The researchers used cultures of human chronic myeloid leukaemia and lymphoma cells, as well as creating a ‘mouse model’ by injecting mice with lymphoma cells. The human cells were incubated in the laboratory with an ascorbic acid solution. Ascorbic acid had been incubated with ascorbate oxidase to generate dehydroascorbic acid (vitamin C). Following incubation with the vitamin C substances, the cells were incubated for two days with the anti-cancer drugs and then assessed. The mice that had developed palpable tumours after the lymphoma injections were injected with vitamin C and doxorubicin or doxorubicin alone before being killed humanely. The dimensions of the tumours and drug levels were then assessed.
What were the results of the study?
Treatment with dehydroascorbic acid caused a decrease in the cell-killing (cytotoxic) properties of the anti-cancer drugs, with a dose-dependent effect (higher dehydroascorbic acid doses had greater effect). In the mouse model, when vitamin C was administered before treatment with doxorubicin significantly larger tumours were seen than among the mice that had been treated with doxorubicin only.
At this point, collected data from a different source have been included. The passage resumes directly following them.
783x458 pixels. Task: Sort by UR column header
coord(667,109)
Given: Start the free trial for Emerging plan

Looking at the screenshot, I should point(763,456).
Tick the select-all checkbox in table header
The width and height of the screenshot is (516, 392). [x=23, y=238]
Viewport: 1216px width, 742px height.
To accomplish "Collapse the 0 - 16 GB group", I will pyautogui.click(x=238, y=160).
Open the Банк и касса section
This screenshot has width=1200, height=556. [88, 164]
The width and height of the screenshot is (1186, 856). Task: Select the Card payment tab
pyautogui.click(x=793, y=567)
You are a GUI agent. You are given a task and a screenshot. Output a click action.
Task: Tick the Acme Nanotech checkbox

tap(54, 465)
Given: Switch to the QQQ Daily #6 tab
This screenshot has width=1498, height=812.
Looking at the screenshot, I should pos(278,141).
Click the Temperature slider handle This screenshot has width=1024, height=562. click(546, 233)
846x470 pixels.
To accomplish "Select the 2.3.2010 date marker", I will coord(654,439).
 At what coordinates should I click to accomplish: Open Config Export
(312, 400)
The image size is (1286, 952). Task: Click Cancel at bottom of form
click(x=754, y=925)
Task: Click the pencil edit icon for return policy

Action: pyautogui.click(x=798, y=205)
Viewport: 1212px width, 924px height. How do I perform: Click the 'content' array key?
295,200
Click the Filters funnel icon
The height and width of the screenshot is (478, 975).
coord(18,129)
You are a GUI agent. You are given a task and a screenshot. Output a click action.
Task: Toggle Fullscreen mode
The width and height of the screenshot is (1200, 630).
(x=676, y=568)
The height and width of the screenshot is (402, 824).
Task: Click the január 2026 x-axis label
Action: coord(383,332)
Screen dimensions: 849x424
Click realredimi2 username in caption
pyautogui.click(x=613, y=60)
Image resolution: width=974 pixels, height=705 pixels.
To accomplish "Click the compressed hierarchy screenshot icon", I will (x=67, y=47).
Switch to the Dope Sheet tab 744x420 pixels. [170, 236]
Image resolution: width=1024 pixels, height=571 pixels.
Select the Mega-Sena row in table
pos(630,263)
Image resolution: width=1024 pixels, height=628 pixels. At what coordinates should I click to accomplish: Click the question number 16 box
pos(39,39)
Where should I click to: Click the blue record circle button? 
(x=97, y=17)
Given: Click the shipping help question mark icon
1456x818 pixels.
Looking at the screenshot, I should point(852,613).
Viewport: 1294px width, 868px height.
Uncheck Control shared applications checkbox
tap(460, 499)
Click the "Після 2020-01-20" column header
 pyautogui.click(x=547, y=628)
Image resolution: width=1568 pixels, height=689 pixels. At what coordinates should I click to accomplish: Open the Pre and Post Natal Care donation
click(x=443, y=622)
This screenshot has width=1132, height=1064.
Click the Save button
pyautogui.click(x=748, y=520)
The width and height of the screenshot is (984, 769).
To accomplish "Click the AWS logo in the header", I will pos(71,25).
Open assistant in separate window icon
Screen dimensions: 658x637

The decrease in the cell-killing properties of the drugs did not appear to be due to the effects of vitamin C upon the reactive oxygen species in the cells, suggesting that this was not the method of the cell protection. However, vitamin C did appear to prevent the effects that the anti-cancer drugs would normally have upon the electrical potential of the surface membrane of the mitochondria within the cells.
What interpretations did the researchers draw from these results?
The researchers conclude that in this model (which is representative of leukaemia and lymphomas in humans), vitamin C administered before a number of commonly used anti-cancer drugs antagonises the efficacy of the drugs by preserving the electrical potential of the mitochondrial surface membrane. They say that this supports the hypothesis that vitamin C supplementation during cancer treatment may have a detrimental effect upon the efficacy of treatment given.
What does the NHS Knowledge Service make of this study?
This study used models of leukaemia and lymphoma, and examined the effects of a number of common chemotherapy and anti-cancer drugs (which had various mechanisms of actions) when they were administered after treatment with vitamin C. The study found that vitamin C decreased the cancer-killing properties of the drugs by inhibiting the effects that the drugs would normally have upon the mitochondria in the cells.
This study involved applying vitamin C to cancer cells, both human and mouse, in the laboratory. This means its application to live humans is limited. It is unclear how the concentrations of vitamin C (in its various chemical forms) used in the laboratory can be related to those that are achieved by taking vitamin supplements. Vitamin C was applied directly to tumour cells, and this may not be representative of absorption through the body. Also, vitamin C was given two hours before treatment, so it is not possible to tell what the effects would be if the time before treatment was increased or if the vitamin C was given after the drugs.
Nevertheless, these findings will need further research. For now, if people who are taking these anti-cancer drugs are concerned, they could avoid taking additional vitamin C supplementation. Readers should not be concerned about normal daily intake of vitamin C through a balanced diet, as it remains an important nutrient for human health.